**Saved entries:**
--------
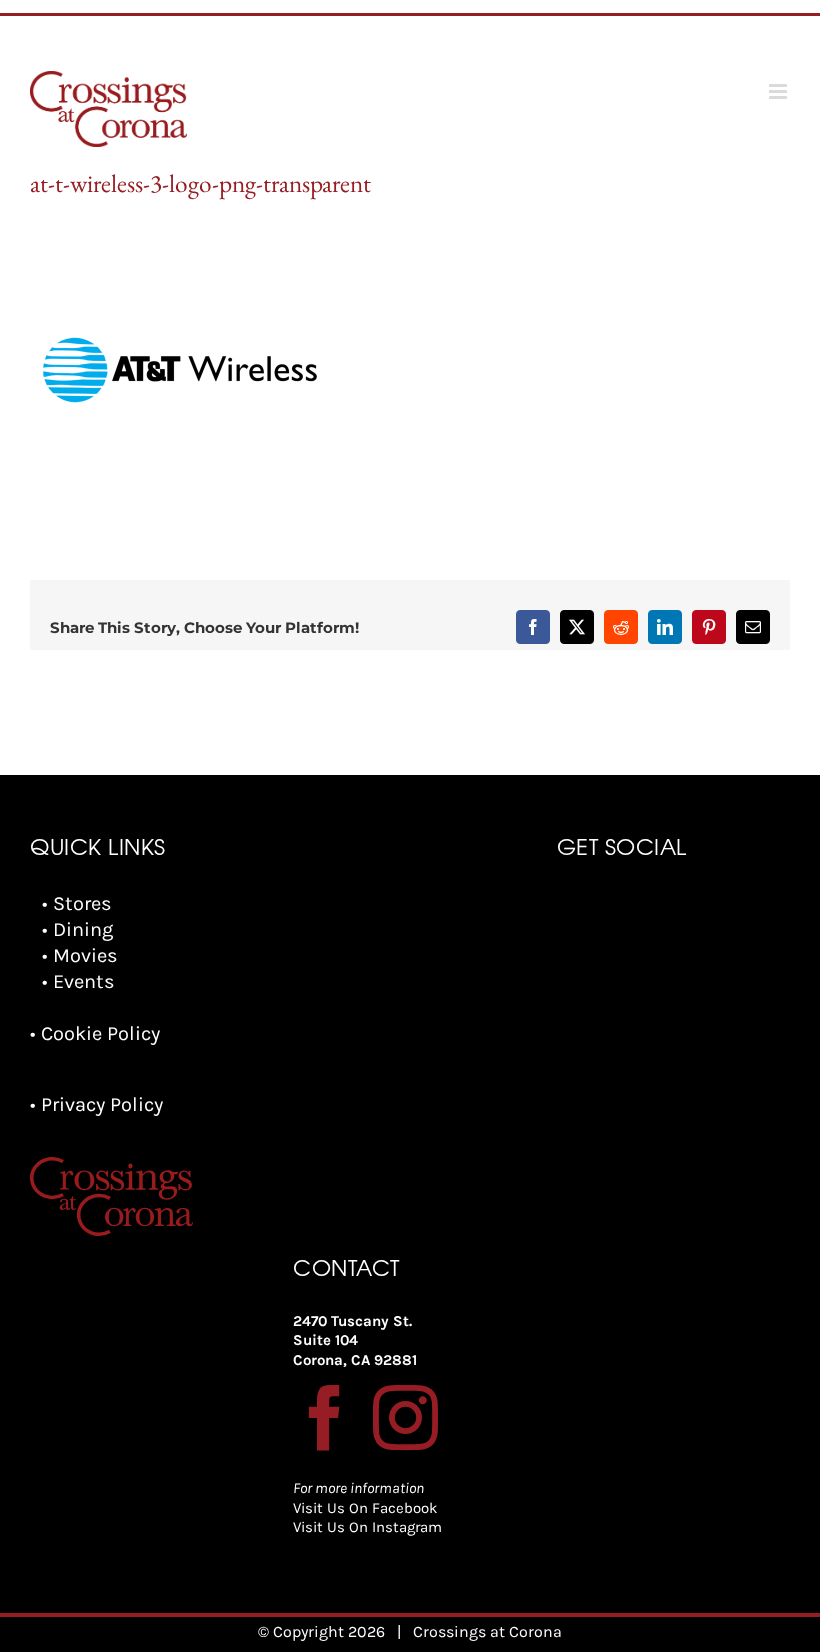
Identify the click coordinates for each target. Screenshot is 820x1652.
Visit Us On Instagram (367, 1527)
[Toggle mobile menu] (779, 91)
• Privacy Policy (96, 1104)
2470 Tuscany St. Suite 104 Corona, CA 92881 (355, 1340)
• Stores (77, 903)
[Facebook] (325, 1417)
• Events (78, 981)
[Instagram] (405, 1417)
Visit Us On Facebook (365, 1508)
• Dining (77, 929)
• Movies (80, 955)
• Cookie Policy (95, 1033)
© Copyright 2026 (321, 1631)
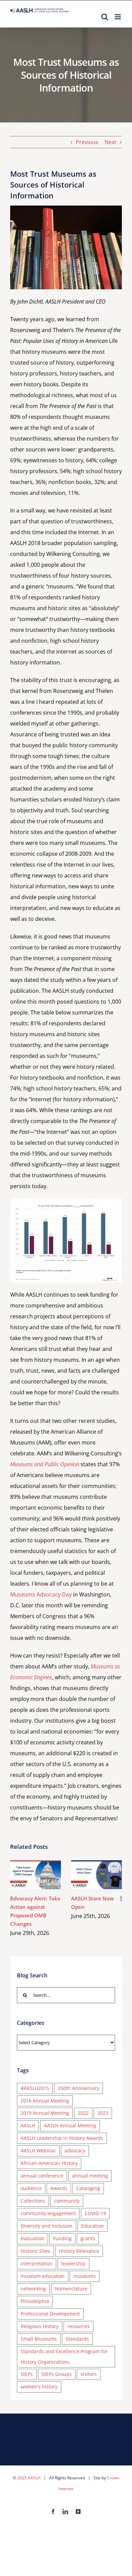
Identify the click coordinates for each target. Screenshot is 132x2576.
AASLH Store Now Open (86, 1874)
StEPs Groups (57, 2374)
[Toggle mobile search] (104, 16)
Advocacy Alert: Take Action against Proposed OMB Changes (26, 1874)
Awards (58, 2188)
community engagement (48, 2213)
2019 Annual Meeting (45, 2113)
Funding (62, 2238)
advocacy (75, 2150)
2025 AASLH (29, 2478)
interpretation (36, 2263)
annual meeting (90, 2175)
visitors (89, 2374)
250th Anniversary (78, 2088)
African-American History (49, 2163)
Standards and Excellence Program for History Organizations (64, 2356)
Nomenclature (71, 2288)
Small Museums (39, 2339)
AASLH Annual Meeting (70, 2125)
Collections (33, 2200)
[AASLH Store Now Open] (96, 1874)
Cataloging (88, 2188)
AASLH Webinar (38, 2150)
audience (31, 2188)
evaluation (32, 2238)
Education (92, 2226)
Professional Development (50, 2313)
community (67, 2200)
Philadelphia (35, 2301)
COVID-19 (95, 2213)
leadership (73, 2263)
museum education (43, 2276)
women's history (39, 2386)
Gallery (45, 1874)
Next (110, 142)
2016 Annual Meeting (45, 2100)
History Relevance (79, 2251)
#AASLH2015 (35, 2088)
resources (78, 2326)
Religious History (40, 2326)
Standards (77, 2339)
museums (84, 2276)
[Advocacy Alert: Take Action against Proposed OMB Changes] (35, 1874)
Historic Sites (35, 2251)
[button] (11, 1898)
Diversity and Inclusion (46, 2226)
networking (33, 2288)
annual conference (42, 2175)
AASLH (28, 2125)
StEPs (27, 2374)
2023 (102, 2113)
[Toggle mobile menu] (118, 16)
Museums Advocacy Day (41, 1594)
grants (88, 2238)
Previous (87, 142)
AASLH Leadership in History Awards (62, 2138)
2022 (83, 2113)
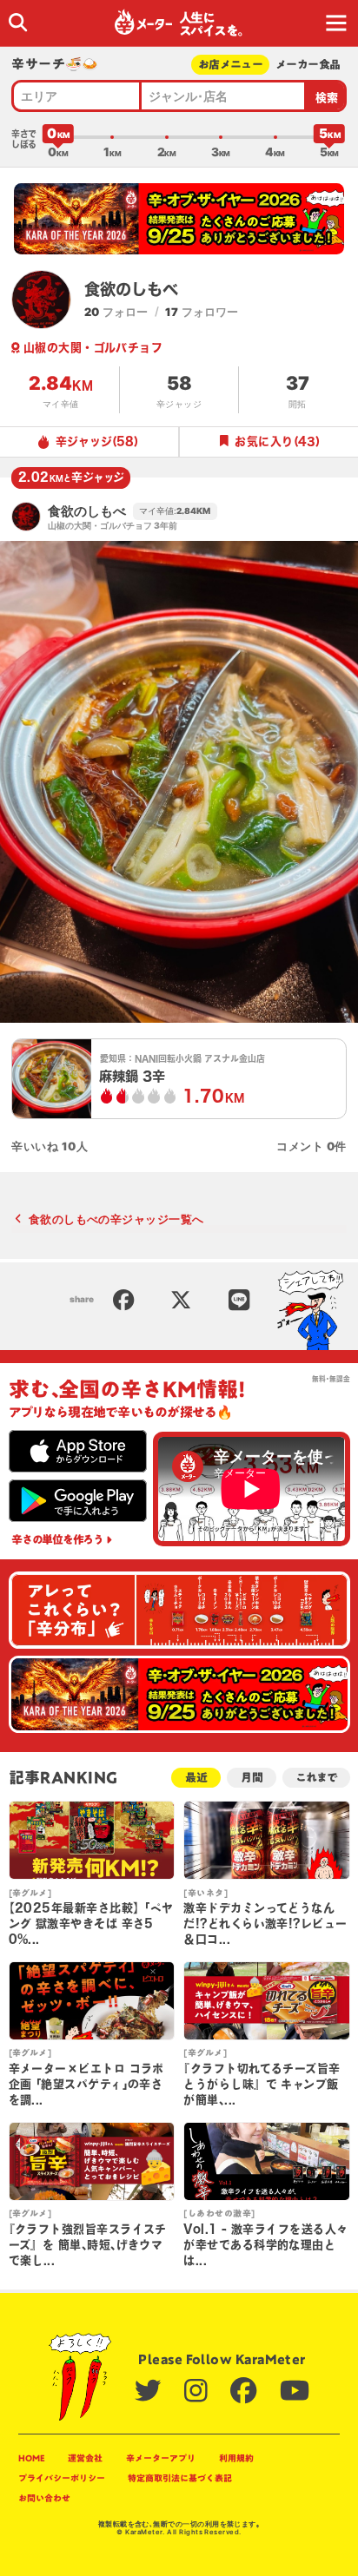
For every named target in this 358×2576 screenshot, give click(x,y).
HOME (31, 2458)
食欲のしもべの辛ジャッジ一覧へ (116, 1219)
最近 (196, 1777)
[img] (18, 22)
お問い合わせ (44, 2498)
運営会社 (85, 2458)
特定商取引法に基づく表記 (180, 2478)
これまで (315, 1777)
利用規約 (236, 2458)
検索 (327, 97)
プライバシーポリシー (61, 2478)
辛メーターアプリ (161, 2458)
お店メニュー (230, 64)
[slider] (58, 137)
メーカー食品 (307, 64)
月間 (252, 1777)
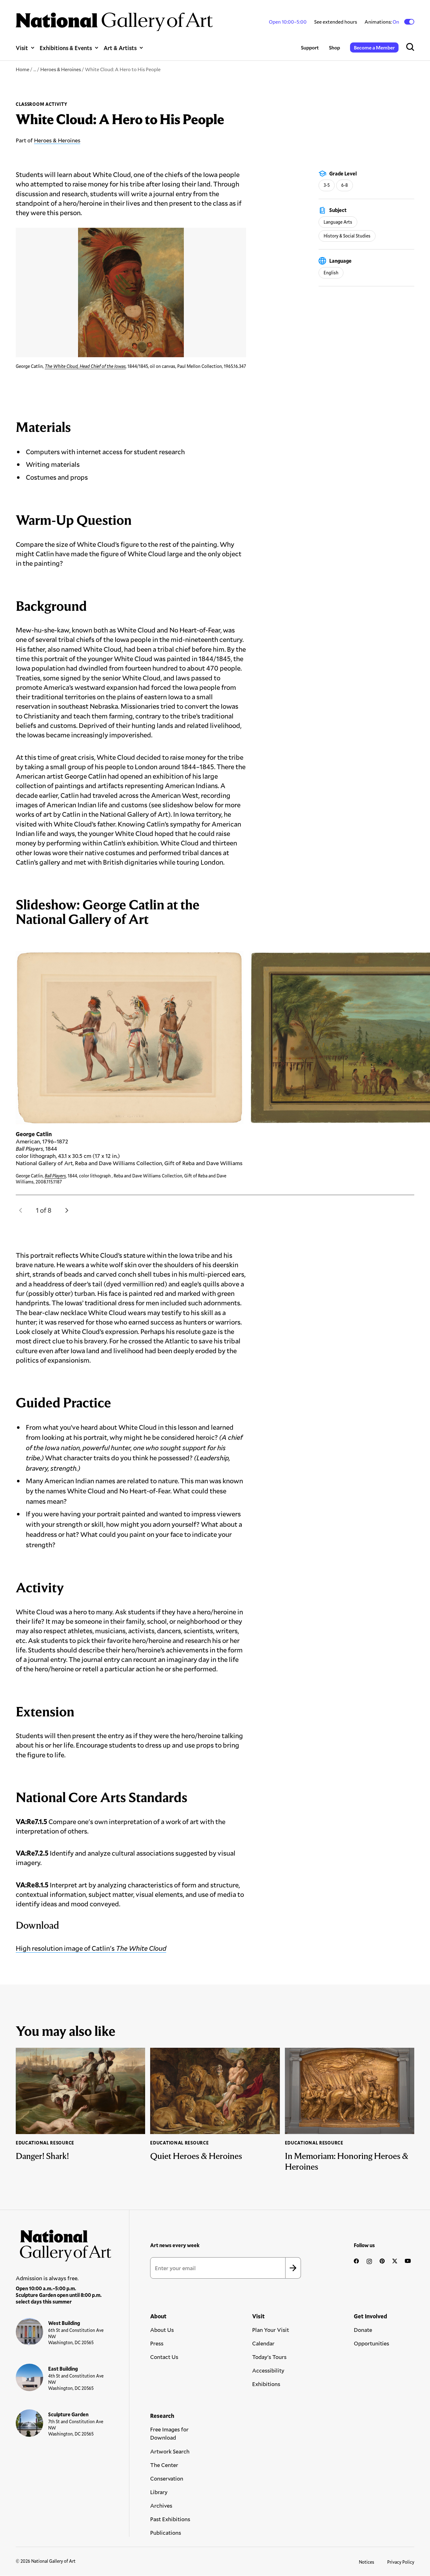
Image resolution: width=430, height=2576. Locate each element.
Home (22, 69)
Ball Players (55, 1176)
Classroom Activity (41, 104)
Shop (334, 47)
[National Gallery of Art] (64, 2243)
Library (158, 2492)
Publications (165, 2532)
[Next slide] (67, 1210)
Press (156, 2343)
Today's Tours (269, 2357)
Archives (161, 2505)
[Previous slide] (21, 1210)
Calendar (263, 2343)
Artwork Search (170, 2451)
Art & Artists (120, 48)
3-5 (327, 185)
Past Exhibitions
--------
**About this task:** Using the data above, write out every line exactly, leaving the images behind.

**Solution:**
Identify the click coordinates for each target. Screenshot is 820x1652.
Visit Us On Instagram (367, 1527)
[Toggle mobile menu] (779, 91)
• Privacy Policy (96, 1104)
2470 Tuscany St. Suite 104 Corona, CA 92881 (355, 1340)
• Stores (77, 903)
[Facebook] (325, 1417)
• Events (78, 981)
[Instagram] (405, 1417)
Visit Us On Facebook (365, 1508)
• Dining (77, 929)
• Movies (80, 955)
• Cookie Policy (95, 1033)
© Copyright 2026 (321, 1631)
Identify the click coordinates for each target. Screenshot is 132x2576.
AASLH Store Now Open (86, 1874)
StEPs Groups (57, 2374)
[Toggle mobile search] (104, 16)
Advocacy Alert: Take Action against Proposed OMB Changes (26, 1874)
Awards (58, 2188)
community engagement (48, 2213)
2019 Annual Meeting (45, 2113)
Funding (62, 2238)
advocacy (75, 2150)
2025 AASLH (29, 2478)
interpretation (36, 2263)
annual meeting (90, 2175)
visitors (89, 2374)
250th Anniversary (78, 2088)
African-American History (49, 2163)
Standards and Excellence Program for History Organizations (64, 2356)
Nomenclature (71, 2288)
Small Museums (39, 2339)
AASLH Annual Meeting (70, 2125)
Collections (33, 2200)
[AASLH Store Now Open] (96, 1874)
Cataloging (88, 2188)
AASLH Webinar (38, 2150)
audience (31, 2188)
evaluation (32, 2238)
Education (92, 2226)
Professional Development (50, 2313)
community (67, 2200)
Philadelphia (35, 2301)
COVID-19 (95, 2213)
leadership (73, 2263)
museum education (43, 2276)
women's history (39, 2386)
Gallery (45, 1874)
Next (110, 142)
2016 Annual Meeting (45, 2100)
History Relevance (79, 2251)
#AASLH2015 (35, 2088)
resources (78, 2326)
Religious History (40, 2326)
Standards (77, 2339)
museums (84, 2276)
[Advocacy Alert: Take Action against Proposed OMB Changes] (35, 1874)
Historic Sites (35, 2251)
[button] (11, 1898)
Diversity and Inclusion (46, 2226)
networking (33, 2288)
annual conference (42, 2175)
AASLH (28, 2125)
StEPs (27, 2374)
2023 (102, 2113)
[Toggle mobile menu] (118, 16)
Museums Advocacy Day (41, 1594)
grants (88, 2238)
Previous (87, 142)
AASLH Leadership in History Awards (62, 2138)
2022 (83, 2113)
For every named target in this 358×2576 screenshot, give click(x,y).
HOME (31, 2458)
食欲のしもべの辛ジャッジ一覧へ (116, 1219)
最近 (196, 1777)
[img] (18, 22)
お問い合わせ (44, 2498)
運営会社 (85, 2458)
特定商取引法に基づく表記 (180, 2478)
これまで (315, 1777)
利用規約 (236, 2458)
検索 (327, 97)
プライバシーポリシー (61, 2478)
辛メーターアプリ (161, 2458)
お店メニュー (230, 64)
[slider] (58, 137)
メーカー食品 (307, 64)
月間 (252, 1777)
Image resolution: width=430, height=2576. Locate each element.
Home (22, 69)
Ball Players (55, 1176)
Classroom Activity (41, 104)
Shop (334, 47)
[National Gallery of Art] (64, 2243)
Library (158, 2492)
Publications (165, 2532)
[Next slide] (67, 1210)
Press (156, 2343)
Today's Tours (269, 2357)
Archives (161, 2505)
[Previous slide] (21, 1210)
Calendar (263, 2343)
Artwork Search (170, 2451)
Art & Artists (120, 48)
3-5 (327, 185)
Past Exhibitions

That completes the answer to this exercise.